Is Wick a future closer? Hoerner the Cubs’ starting second baseman next year? Ryan and Wieck reliable enough setup men the Cubs won’t feel dire need to acquire another lefty?
Maybe they’ll be part of some epic, feel-good story in October first?
Either way, they may at least assure the Cubs don’t wind up completely empty-handed in 2019.
“Hopefully, it’s a step in the right direction for us in the future for these guys to be helping out,” Lester said.
DID YOU KNOW
- Anthony Rizzo, who has repeatedly called himself “the greatest leadoff hitter of all-time,” might actually be right. He is the career leader in OPS (1.041) and slugging percentage (.613) as a leadoff hitter (minimum 200 plate appearances). And his .428 OBP ranks fourth all-time behind two Hall of Famers (Eddie Collins, Arky Vaughan) and a former Seattle Pilot (Steve Hovley).
- Since the Cubs’ last walk-off victory on July 16, they have six walk-off losses.

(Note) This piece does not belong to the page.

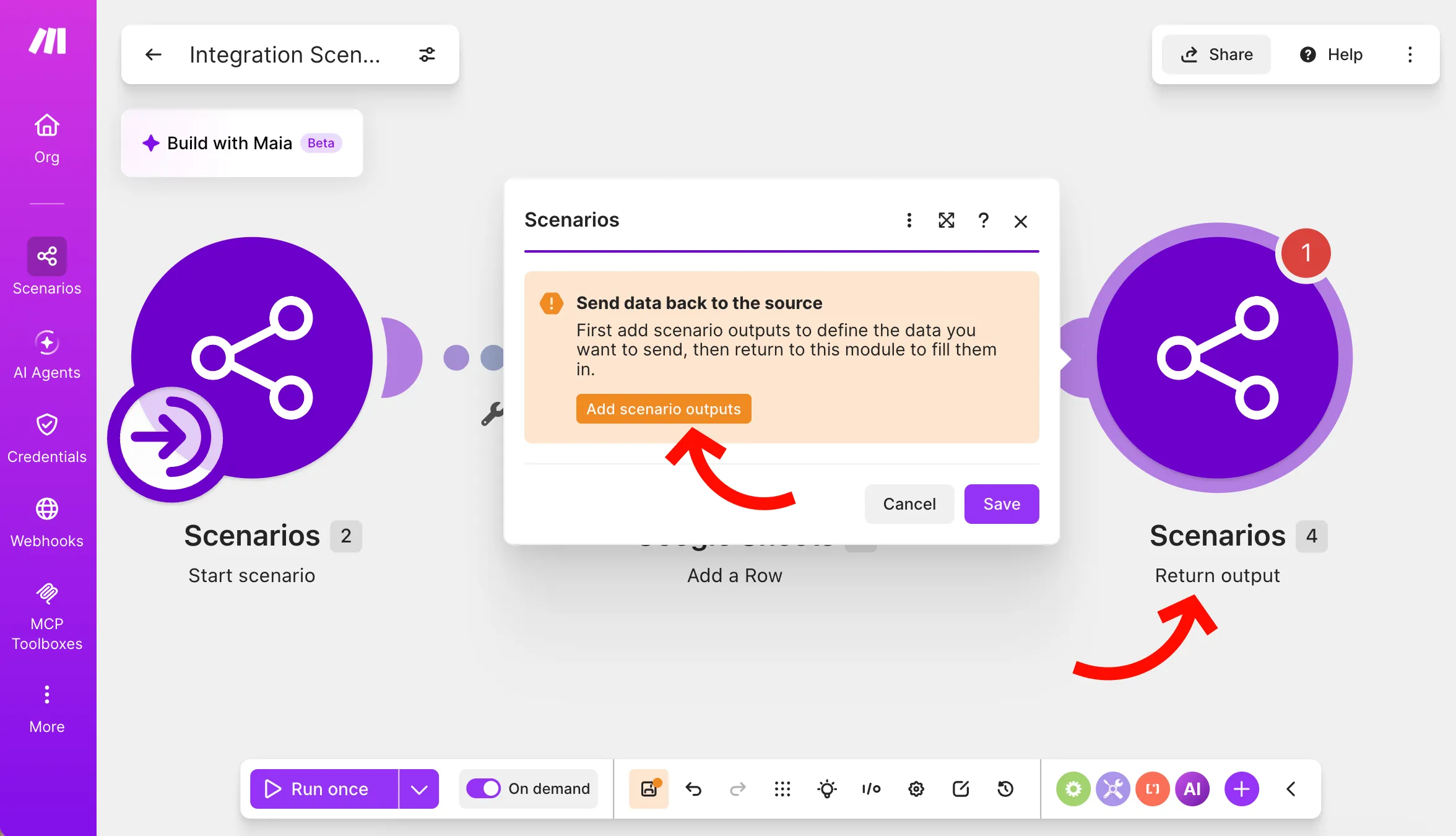Image resolution: width=1456 pixels, height=836 pixels.
Task: Open the top-right kebab options menu
Action: tap(1410, 54)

Their 10 total walk-off losses match their total for 2018 with a final six-game road trip left. They lost a total of 12 such games from 2015-17.
THAT’S WHAT HE SAID
“Right now we’re all upset we don’t win every game. You know that’s probably not going to happen, but at the same time you’ve got to believe that it is.” – Former World Series MVP Ben Zobrist.
“It’s not ever easy.” – Left fielder Kyle Schwarber on making the playoffs.
“Honestly, it’s more fun this way. To be in this position at this time of the year with something on the line is what we all strive for.” – Manager Joe Maddon ahead of the Cardinals series.
47 – Runs scored in three games against the Pirates last weekend, most in a three-game series for the Cubs since 1894, when they scored 48 as the “Colts” – also against the Pirates.
5 – Players on the Cubs roster who have never missed the playoffs in their careers (min. three previous seasons): Kris Bryant, Addison Russell, Kyle Schwarber, Albert Almora Jr., Willson Contreras.
3 – Doubles needed by Nick Castellanos to become the first to hit 60 in a season since 1936 (Joe Medwick and Charlie Gehringer).